▶ TASK GOAL: Reproduce the line that holds "This screenshot has height=363, width=809." together with all the lines after it up to the end of the entries.

▶ RAW DATA:
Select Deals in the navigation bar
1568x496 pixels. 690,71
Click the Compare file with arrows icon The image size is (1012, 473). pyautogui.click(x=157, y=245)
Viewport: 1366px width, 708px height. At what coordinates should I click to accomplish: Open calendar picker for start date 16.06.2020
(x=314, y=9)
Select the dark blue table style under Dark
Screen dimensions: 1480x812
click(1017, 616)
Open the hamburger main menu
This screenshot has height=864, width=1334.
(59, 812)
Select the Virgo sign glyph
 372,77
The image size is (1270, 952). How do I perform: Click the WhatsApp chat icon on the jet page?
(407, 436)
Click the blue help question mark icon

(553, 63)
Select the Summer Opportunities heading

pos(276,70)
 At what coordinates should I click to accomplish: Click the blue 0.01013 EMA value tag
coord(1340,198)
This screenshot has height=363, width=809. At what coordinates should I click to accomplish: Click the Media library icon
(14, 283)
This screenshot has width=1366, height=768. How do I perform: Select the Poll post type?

▶ SOLUTION:
This screenshot has height=363, width=809. At what coordinates should I click to accomplish: Click the Media library icon
(14, 283)
This screenshot has width=1366, height=768. How do I perform: Select the Poll post type?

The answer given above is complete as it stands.